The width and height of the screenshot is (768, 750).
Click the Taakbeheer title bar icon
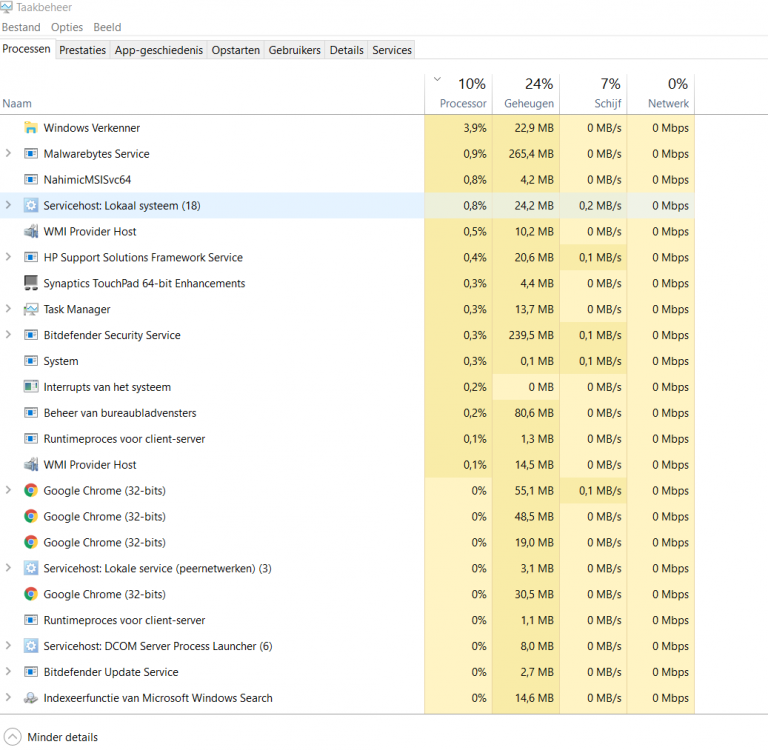pos(7,7)
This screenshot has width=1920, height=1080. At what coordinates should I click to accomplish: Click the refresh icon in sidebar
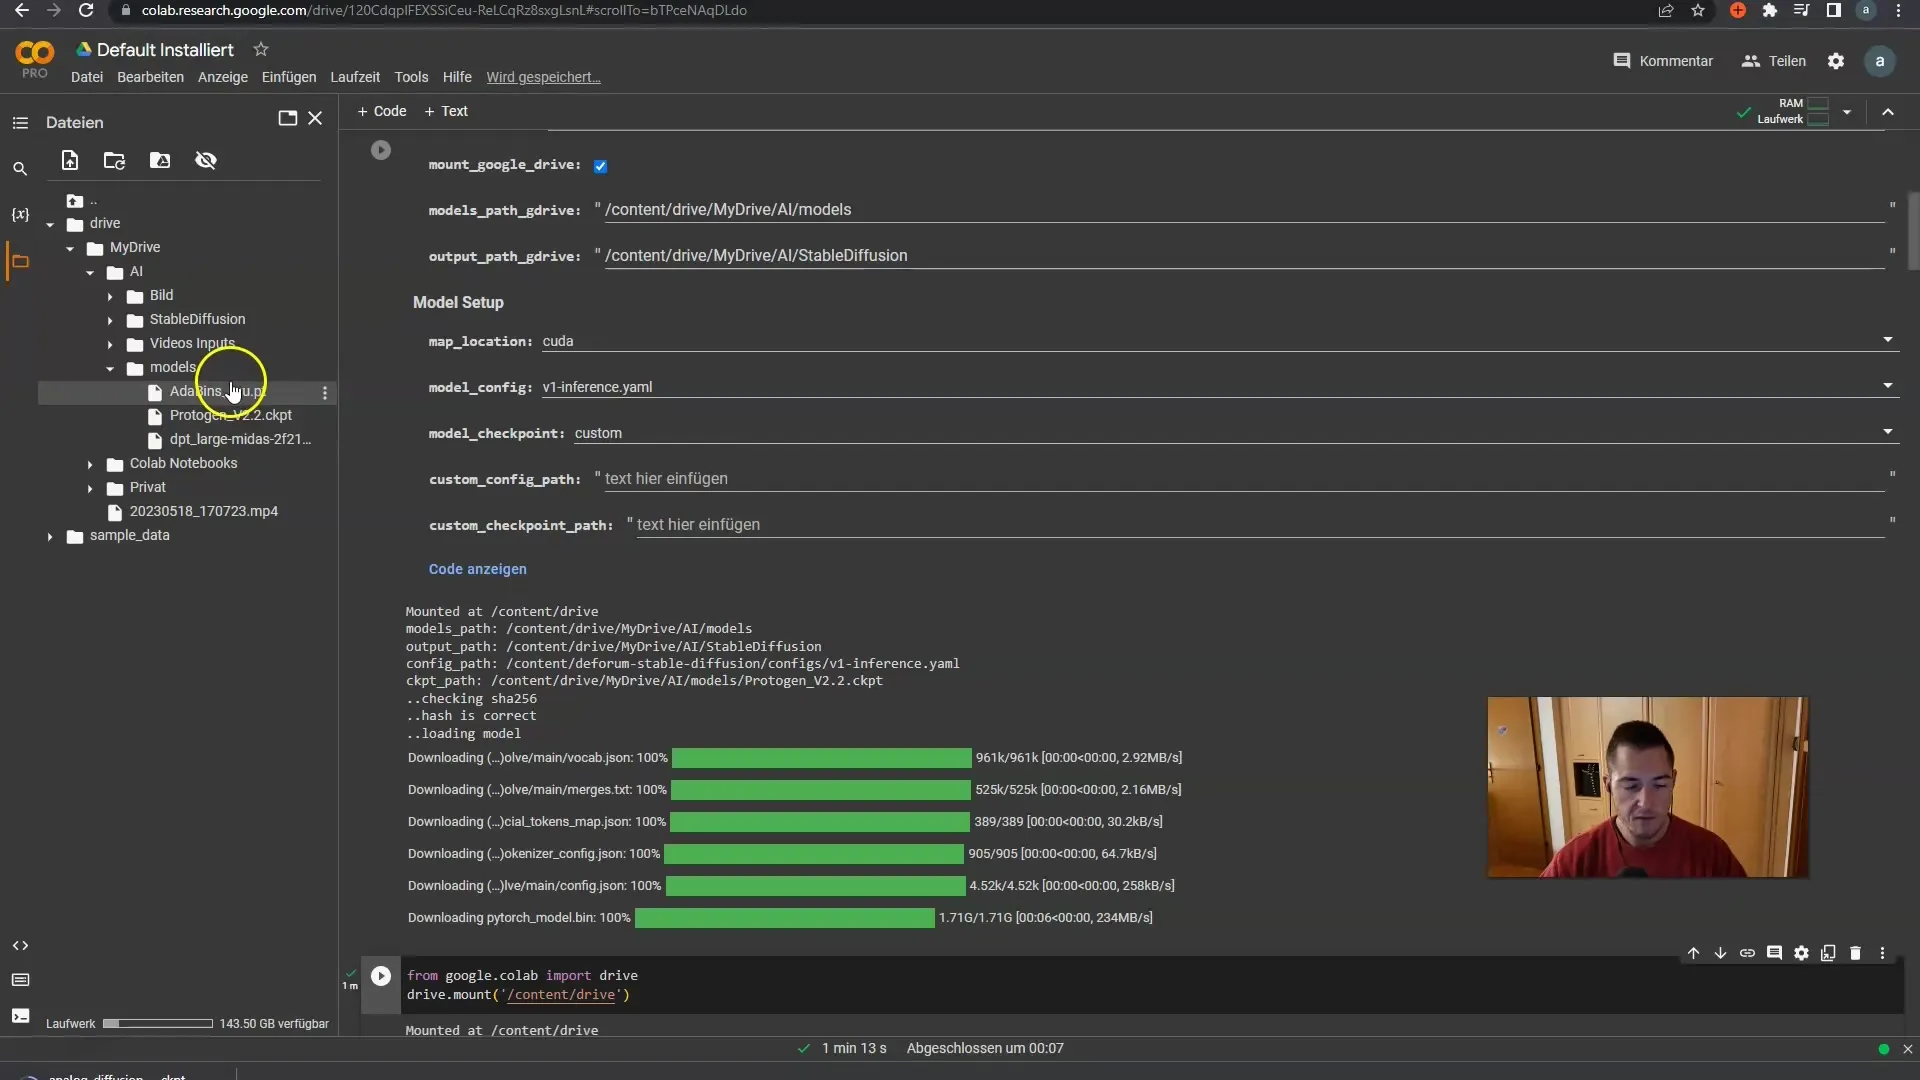coord(115,158)
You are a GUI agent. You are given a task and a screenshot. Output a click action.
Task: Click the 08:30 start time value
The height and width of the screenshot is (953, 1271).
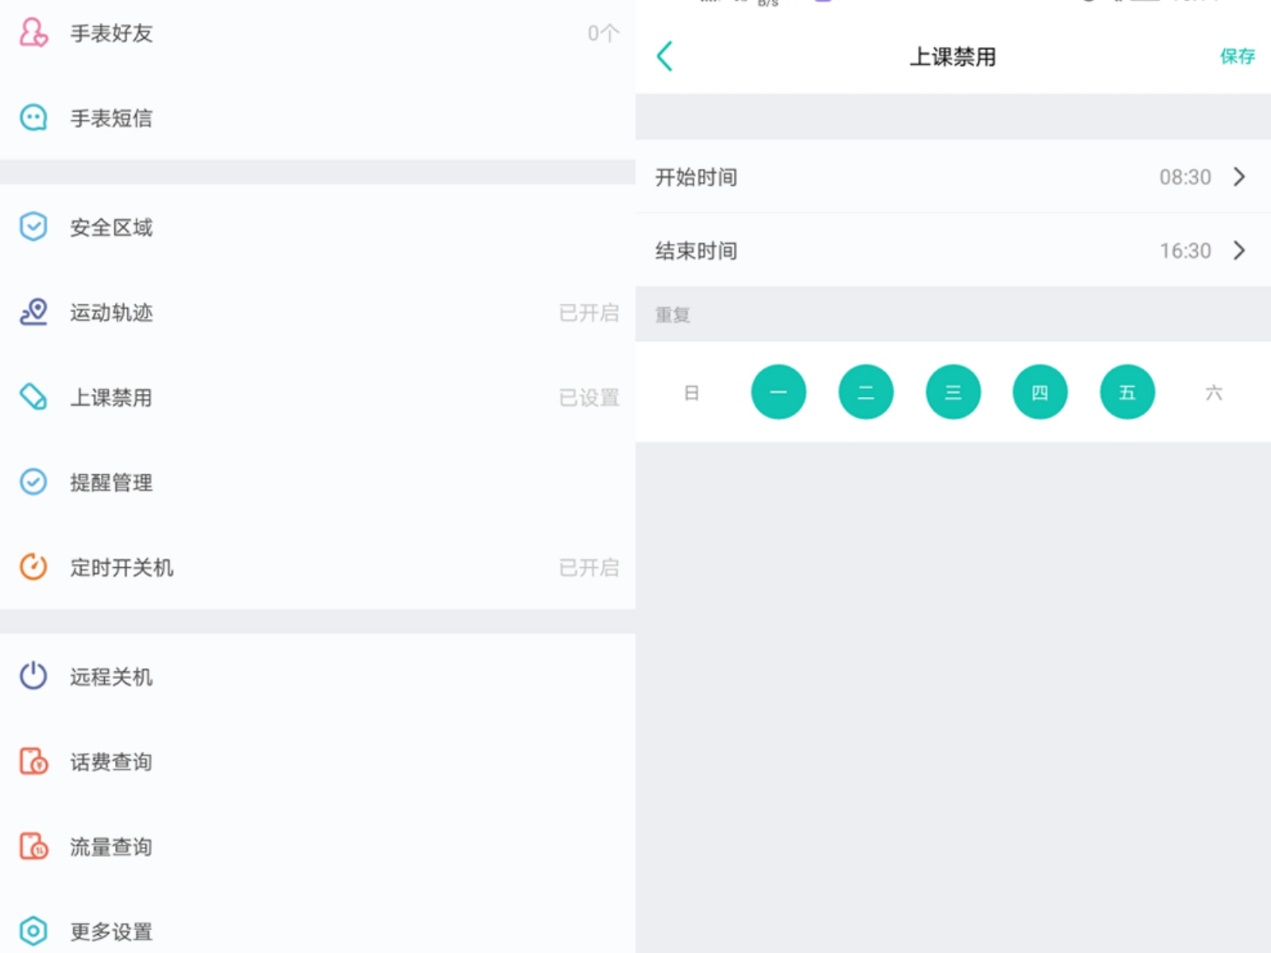click(x=1187, y=177)
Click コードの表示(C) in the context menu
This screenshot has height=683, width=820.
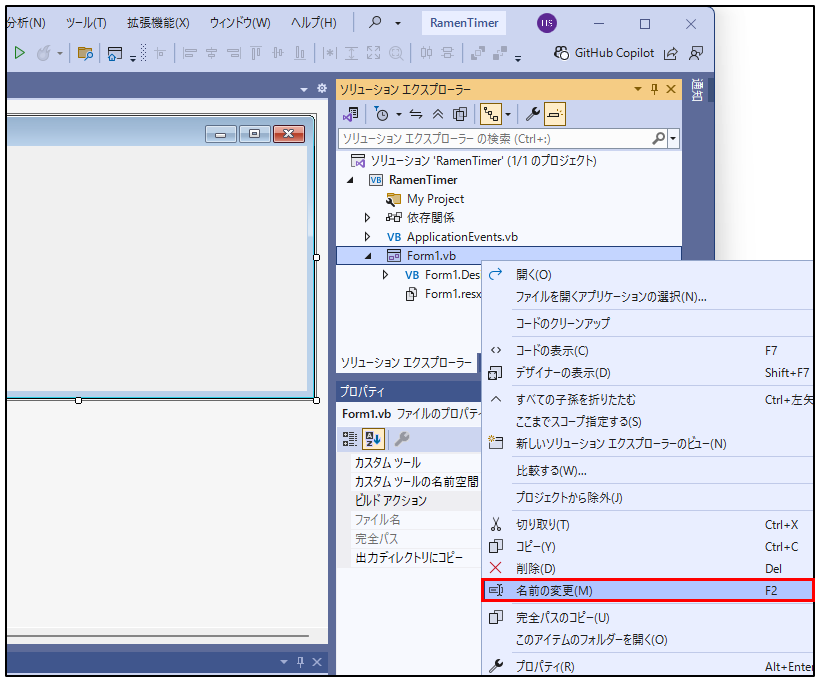[x=551, y=351]
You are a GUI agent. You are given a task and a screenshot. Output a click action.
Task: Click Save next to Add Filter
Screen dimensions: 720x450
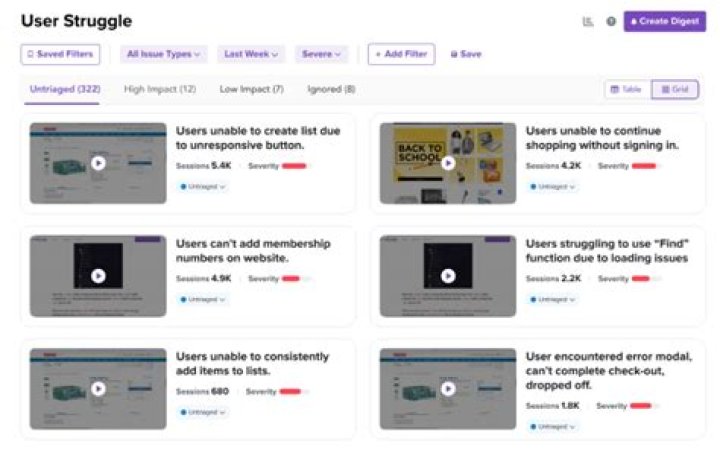(x=466, y=54)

☆ ☆ ☆ ☆

▶ _Description of the task_
Which lines run from the one containing "This screenshot has height=683, width=820." through the last line of the entries above? Output them exactly, both ends included, with no pictures.

▶ _Task solution_
This screenshot has height=683, width=820.
[x=551, y=351]
You are a GUI agent. You are given a task and a screenshot. Output a click action.
Task: Click Save next to Add Filter
Screen dimensions: 720x450
(x=466, y=54)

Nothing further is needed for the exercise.